[ovs-dev] [PATCH] ovs-atomics: Add atomic support for Windows.

Gurucharan Shetty shettyg at nicira.com
Thu Aug 28 16:57:42 UTC 2014


Before this change (i.e., with pthread locks for atomics on Windows),
the benchmark for cmap and hmap was as follows:

$ ./tests/ovstest.exe test-cmap benchmark 10000000 3 1
Benchmarking with n=10000000, 3 threads, 1.00% mutations:
cmap insert:  61070 ms
cmap iterate:  2750 ms
cmap search:  14238 ms
cmap destroy:  8354 ms

hmap insert:   1701 ms
hmap iterate:   985 ms
hmap search:   3755 ms
hmap destroy:  1052 ms

After this change, the benchmark is as follows:
$ ./tests/ovstest.exe test-cmap benchmark 10000000 3 1
Benchmarking with n=10000000, 3 threads, 1.00% mutations:
cmap insert:   3666 ms
cmap iterate:   365 ms
cmap search:   2016 ms
cmap destroy:  1331 ms

hmap insert:   1495 ms
hmap iterate:  1026 ms
hmap search:   4167 ms
hmap destroy:  1046 ms

So there is clearly a big improvement for cmap.

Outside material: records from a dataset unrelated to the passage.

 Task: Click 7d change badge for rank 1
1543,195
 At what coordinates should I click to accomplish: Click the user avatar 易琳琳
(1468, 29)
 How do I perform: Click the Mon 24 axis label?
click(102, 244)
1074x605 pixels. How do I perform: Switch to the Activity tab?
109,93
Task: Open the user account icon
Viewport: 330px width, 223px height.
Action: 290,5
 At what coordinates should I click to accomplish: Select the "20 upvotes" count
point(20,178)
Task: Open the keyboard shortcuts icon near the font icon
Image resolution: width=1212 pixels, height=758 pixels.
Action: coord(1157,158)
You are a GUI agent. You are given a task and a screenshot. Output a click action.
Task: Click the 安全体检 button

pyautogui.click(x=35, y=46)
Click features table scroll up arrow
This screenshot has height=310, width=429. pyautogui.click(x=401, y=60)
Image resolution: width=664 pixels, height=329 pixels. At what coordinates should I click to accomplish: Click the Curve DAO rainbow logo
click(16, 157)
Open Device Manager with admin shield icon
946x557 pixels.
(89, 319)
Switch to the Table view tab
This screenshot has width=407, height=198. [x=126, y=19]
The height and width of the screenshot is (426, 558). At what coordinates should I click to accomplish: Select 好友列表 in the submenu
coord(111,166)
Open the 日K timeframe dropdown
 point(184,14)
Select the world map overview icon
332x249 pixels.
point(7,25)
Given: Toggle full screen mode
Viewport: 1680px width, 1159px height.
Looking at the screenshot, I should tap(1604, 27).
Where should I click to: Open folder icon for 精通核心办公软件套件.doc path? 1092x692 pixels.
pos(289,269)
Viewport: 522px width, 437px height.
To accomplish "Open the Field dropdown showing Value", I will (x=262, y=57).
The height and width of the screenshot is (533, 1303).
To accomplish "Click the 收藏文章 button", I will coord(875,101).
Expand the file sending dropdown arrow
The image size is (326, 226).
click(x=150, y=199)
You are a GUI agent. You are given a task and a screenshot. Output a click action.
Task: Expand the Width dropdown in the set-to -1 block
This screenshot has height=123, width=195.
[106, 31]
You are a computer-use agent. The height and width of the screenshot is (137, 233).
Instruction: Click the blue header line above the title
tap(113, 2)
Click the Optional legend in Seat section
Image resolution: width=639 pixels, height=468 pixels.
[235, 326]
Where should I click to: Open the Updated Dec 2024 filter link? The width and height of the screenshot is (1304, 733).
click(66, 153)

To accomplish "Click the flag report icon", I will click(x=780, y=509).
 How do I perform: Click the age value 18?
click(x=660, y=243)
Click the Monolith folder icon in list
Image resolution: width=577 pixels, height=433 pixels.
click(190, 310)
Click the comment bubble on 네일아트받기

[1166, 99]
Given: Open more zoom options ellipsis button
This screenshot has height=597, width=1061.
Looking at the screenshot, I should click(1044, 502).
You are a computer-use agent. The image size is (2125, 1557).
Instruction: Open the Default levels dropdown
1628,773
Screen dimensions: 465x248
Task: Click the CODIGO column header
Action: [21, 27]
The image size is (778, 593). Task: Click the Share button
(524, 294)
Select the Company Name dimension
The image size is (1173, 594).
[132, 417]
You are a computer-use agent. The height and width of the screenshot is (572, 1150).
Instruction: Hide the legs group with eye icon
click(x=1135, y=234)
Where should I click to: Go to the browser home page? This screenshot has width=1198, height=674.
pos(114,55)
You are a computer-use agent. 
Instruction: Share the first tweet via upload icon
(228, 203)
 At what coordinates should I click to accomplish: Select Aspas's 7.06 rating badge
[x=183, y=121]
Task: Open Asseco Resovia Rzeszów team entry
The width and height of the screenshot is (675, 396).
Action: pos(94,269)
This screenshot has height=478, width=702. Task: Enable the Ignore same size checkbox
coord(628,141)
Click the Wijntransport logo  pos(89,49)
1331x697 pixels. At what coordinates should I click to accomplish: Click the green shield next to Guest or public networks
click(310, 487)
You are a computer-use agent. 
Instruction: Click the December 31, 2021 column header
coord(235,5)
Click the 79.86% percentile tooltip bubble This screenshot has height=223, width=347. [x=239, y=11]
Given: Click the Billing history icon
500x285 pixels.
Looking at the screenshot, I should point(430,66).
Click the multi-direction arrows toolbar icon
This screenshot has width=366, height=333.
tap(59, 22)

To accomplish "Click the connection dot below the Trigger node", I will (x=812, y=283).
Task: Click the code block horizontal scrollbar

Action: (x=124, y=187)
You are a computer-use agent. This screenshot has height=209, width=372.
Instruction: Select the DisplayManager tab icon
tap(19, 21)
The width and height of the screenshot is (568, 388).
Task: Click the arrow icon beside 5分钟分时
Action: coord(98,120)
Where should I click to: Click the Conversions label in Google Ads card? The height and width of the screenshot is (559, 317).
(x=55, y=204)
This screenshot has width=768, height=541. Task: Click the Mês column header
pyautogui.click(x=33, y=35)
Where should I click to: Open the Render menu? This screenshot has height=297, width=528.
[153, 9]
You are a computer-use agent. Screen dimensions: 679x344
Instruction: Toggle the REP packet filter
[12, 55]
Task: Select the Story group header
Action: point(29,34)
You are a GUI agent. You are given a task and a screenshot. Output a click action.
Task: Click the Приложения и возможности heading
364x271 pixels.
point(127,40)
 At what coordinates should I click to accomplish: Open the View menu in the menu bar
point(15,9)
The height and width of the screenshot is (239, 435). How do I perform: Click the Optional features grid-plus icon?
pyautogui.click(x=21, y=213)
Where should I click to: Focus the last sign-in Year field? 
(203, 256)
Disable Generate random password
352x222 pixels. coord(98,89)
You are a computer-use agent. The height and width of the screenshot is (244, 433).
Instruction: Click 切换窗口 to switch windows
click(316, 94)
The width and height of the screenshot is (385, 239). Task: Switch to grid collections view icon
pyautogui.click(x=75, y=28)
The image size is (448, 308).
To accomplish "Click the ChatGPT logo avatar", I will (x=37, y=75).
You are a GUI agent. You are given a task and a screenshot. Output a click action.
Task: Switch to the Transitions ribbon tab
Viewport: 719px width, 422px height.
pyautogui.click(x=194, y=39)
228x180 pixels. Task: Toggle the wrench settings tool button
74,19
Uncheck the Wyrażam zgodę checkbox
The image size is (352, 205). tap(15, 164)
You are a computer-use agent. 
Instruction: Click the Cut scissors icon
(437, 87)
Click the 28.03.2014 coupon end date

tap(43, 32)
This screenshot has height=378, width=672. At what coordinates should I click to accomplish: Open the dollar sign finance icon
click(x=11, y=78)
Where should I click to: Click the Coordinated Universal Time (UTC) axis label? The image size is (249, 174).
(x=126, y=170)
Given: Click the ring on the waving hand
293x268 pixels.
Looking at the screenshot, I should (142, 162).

But the correspondig test on Linux (with gcc 4.6) yeilds the following:

./tests/ovstest test-cmap benchmark 10000000 3 1
Benchmarking with n=10000000, 3 threads, 1.00% mutations:
cmap insert:   3917 ms
cmap iterate:   355 ms
cmap search:    871 ms
cmap destroy:  1158 ms

hmap insert:   1988 ms
hmap iterate:  1005 ms
hmap search:   5428 ms
hmap destroy:   980 ms

So for this particular test, except for "cmap search", Windows and
Linux have similar performance. Windows is around 2.5x slower in "cmap search"
compared to Linux. This has to be investigated.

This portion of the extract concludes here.